Jak Wam się kojarzy więzienie? Myślę, że schemat jest zazwyczaj podobny: brudne, poniszczone, szare mury, wnętrze pełne korytarzy, cele odgrodzone od siebie kratami i setki mężczyzn powarkujących na nowoprzybyłych więźniów. Niedobre jedzenie podawane przez okienko w drzwiach, handel narkotykami i konspiracyjne obmyślanie planów ucieczki. Nie da się ukryć, że taki obraz na trwałe utrwaliła w naszych głowach amerykańska telewizja. Rzadko się zdarza, by opowiadano o żeńskich zakładach, a jeśli nawet się one pojawiają, kobiety zazwyczaj stanowią mniejszość wśród mężczyzn. Możliwość przeczytania o więzieniu dla kobiet stała się bardzo interesująca. Tym bardziej nie powinien dziwić fakt, że historia Piper Kerman cieszy się aktualnie sławą. Jesteście ciekawi jak wygląda rzeczywistość? Czytajcie dalej.

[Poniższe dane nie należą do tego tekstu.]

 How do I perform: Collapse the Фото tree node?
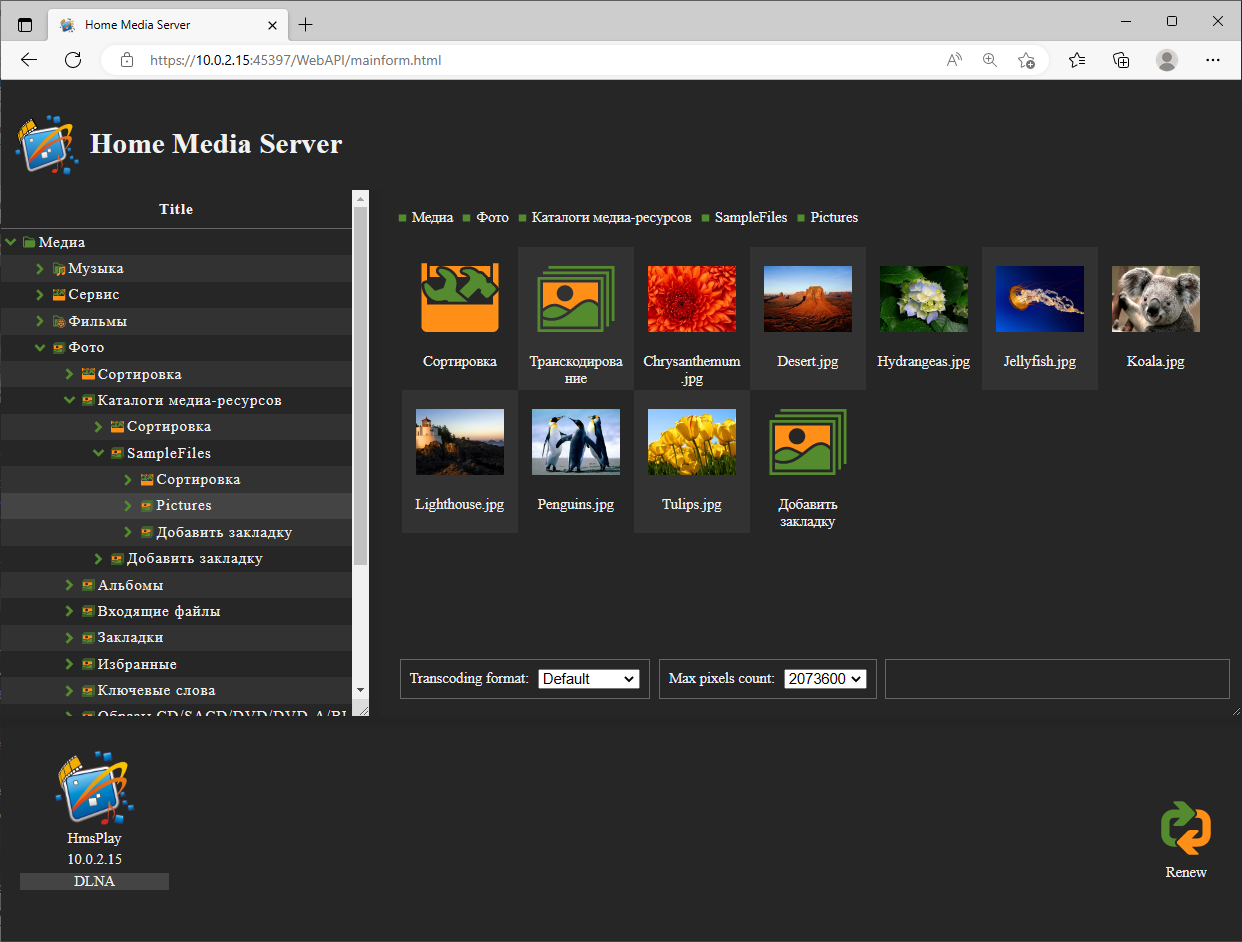[x=41, y=348]
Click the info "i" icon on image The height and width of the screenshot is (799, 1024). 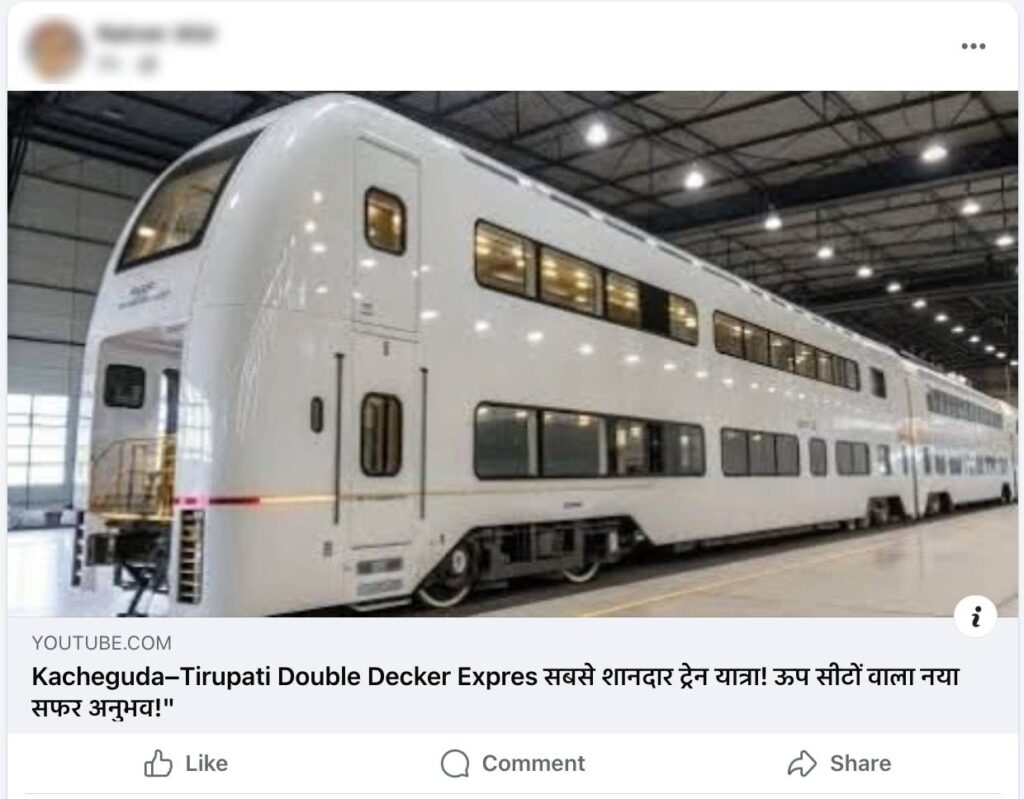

Na początku należałoby zwrócić uwagę na niebywałą okładkę, która jest nie tylko piękna, ale też przyciąga wzrok. Zaskakuje prawdziwością i symboliką. Pomarańczowa barwa od razu kojarzy się potencjalnemu odbiorcy z ubraniem zakładów karnych, a jednak przedstawiona na pierwszym planie kobieta zdaje się uwodzić. Jej strój występuje nie tyle w charakterze symbolu zbrodni, co sukience godnej pokazu mody. Aspekt ten został dodatkowo podkreślony podtytułem, który brzmi „orange is the new black” - „pomarańczowy to nowy czarny”. Hasło ściśle powiązane ze światem mody, uwydatniane na każdym kroku. Kobieta z okładki – główna bohaterka, Piper – jest pewna siebie, dojrzała i wyzywająca. Sprawia, że czytelnik, patrząc na nią, ma ochotę dowiedzieć się co kryje zawartość. Prawdziwe historie są lubiane. Zwłaszcza tak kontrowersyjne.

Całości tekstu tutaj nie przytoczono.